* **What the exercise asks**
Write out exactly the lines of the material below, beginning at the top and ending at the line that contains "The image size is (1000, 440).".

▼

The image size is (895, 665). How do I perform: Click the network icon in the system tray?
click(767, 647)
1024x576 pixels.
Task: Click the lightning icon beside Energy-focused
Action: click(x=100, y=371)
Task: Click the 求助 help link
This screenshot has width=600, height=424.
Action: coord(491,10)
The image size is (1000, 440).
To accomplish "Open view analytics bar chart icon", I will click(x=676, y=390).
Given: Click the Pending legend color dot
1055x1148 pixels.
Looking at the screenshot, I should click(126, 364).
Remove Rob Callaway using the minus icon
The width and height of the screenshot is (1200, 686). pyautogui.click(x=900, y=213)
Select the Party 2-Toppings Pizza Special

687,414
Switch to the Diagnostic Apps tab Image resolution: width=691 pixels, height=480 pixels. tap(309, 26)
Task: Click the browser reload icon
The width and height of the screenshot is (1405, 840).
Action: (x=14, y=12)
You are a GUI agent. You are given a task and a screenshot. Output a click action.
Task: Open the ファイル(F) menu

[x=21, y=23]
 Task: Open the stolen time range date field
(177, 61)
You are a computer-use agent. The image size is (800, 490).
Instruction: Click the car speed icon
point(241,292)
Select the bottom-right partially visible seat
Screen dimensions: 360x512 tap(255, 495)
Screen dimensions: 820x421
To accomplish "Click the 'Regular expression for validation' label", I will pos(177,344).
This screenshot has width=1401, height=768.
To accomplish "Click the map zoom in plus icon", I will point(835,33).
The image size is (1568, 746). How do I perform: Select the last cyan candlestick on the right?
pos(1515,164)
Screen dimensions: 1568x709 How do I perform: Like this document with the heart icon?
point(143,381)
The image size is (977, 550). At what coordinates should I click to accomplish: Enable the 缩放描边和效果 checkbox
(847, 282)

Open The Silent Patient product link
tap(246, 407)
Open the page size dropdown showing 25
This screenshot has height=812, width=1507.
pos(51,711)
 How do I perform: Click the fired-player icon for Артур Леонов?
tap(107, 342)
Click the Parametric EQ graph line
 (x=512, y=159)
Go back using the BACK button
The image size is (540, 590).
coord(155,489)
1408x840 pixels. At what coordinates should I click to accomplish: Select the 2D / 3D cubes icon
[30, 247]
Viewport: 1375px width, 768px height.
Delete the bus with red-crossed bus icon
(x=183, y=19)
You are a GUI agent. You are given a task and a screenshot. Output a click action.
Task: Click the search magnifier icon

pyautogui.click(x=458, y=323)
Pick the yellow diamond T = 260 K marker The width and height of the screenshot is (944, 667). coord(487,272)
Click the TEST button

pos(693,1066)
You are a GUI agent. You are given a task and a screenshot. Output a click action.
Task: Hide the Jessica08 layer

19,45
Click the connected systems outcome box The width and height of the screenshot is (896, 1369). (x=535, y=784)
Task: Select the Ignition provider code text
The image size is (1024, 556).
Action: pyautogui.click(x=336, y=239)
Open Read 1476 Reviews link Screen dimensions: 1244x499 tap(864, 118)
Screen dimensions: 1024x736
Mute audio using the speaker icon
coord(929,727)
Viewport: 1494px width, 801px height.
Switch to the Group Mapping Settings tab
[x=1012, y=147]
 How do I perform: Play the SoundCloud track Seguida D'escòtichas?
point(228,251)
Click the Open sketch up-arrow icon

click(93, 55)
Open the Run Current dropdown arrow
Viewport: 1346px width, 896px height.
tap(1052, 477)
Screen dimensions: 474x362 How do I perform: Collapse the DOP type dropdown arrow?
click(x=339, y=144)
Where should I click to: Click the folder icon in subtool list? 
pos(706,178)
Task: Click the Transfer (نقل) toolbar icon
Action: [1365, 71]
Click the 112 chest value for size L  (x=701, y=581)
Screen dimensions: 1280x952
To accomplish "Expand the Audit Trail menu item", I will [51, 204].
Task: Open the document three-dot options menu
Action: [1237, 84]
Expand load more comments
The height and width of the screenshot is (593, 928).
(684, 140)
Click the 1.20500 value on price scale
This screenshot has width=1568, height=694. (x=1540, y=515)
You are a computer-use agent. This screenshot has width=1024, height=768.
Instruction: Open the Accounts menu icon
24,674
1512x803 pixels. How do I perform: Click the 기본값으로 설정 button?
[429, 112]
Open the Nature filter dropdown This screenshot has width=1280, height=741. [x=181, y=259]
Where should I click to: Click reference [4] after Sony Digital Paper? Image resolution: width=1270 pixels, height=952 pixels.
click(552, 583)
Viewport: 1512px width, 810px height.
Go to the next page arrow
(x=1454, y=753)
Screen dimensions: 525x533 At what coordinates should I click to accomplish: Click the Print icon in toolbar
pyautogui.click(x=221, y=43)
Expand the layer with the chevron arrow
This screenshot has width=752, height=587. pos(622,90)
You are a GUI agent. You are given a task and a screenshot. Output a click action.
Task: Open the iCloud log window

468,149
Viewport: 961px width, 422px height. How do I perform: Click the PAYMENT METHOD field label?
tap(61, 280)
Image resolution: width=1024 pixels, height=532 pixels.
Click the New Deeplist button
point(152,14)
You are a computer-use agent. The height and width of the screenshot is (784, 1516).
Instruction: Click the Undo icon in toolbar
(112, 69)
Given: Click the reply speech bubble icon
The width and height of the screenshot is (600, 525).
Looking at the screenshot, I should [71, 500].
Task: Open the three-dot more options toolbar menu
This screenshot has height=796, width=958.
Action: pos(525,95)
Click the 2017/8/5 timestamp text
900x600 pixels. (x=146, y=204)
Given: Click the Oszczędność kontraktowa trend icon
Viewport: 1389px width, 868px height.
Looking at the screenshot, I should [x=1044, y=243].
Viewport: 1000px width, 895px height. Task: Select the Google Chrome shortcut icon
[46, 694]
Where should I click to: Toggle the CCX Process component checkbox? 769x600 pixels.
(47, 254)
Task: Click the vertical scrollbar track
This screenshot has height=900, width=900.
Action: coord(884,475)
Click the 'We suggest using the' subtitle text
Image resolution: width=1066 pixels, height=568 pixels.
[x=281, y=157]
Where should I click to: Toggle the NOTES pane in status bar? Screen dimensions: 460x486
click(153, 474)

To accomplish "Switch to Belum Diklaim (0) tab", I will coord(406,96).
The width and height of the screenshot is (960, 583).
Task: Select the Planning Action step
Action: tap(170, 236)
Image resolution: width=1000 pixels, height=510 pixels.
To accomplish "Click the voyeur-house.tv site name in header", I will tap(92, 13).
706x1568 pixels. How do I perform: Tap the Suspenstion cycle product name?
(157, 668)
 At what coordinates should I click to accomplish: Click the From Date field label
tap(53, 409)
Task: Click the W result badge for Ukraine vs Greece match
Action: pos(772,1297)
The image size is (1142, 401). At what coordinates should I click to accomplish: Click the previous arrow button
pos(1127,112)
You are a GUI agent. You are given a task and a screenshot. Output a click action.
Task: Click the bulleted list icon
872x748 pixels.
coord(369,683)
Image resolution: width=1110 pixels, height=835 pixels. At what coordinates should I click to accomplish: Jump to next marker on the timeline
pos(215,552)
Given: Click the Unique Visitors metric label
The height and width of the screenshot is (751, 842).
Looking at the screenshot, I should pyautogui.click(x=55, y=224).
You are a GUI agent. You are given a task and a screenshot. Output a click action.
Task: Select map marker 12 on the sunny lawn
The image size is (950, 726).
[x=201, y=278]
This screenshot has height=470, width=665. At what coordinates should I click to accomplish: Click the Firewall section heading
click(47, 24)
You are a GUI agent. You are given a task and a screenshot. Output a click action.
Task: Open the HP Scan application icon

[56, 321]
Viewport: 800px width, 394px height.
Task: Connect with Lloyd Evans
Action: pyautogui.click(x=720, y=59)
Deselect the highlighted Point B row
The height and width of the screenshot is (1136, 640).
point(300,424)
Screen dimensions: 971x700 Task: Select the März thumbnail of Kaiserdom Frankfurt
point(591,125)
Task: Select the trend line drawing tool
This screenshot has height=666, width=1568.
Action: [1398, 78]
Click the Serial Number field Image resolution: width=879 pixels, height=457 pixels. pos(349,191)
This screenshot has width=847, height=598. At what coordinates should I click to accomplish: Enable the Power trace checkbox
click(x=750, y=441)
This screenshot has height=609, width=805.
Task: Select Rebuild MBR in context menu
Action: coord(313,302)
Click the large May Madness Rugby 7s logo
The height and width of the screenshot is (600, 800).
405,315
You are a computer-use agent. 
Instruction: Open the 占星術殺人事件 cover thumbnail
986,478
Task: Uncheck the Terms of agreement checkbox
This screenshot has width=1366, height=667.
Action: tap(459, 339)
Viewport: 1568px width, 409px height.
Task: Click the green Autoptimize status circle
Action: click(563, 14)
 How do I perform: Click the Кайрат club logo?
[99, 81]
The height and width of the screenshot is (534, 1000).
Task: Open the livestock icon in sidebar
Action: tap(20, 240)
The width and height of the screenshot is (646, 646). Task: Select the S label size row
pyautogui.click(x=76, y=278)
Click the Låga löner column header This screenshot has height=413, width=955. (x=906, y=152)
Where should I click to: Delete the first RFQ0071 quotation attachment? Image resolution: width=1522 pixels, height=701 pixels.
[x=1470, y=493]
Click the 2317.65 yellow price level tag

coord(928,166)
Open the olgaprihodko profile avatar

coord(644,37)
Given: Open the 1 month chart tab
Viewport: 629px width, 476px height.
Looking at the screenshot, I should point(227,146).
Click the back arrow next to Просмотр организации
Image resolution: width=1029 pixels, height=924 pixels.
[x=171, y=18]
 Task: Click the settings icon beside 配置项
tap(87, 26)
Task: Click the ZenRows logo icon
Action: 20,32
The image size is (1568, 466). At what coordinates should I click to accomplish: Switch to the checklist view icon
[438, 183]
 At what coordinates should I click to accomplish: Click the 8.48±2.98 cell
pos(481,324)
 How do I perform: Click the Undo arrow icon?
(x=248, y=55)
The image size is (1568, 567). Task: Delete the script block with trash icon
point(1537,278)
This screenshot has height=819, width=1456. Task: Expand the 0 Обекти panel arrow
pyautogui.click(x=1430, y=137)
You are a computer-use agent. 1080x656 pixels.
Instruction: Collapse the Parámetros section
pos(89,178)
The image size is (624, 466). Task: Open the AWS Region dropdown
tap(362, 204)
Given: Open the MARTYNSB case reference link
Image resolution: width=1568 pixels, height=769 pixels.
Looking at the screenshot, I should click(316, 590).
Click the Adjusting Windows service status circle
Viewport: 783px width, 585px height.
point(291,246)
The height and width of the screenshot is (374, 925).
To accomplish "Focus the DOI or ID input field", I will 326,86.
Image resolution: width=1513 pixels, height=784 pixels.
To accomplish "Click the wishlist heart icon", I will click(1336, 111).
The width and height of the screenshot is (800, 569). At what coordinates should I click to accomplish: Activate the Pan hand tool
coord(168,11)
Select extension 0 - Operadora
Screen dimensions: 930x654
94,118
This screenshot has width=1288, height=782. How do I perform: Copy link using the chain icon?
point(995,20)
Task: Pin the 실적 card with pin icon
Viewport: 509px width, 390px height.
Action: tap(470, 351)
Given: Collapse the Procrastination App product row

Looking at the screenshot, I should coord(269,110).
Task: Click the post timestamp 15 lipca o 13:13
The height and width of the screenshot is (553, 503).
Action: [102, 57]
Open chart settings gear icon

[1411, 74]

▲

* **Task output**
The image size is (895, 665). How do I perform: Click the network icon in the system tray?
click(767, 647)
1024x576 pixels.
Task: Click the lightning icon beside Energy-focused
Action: click(x=100, y=371)
Task: Click the 求助 help link
This screenshot has width=600, height=424.
Action: coord(491,10)
The image size is (1000, 440).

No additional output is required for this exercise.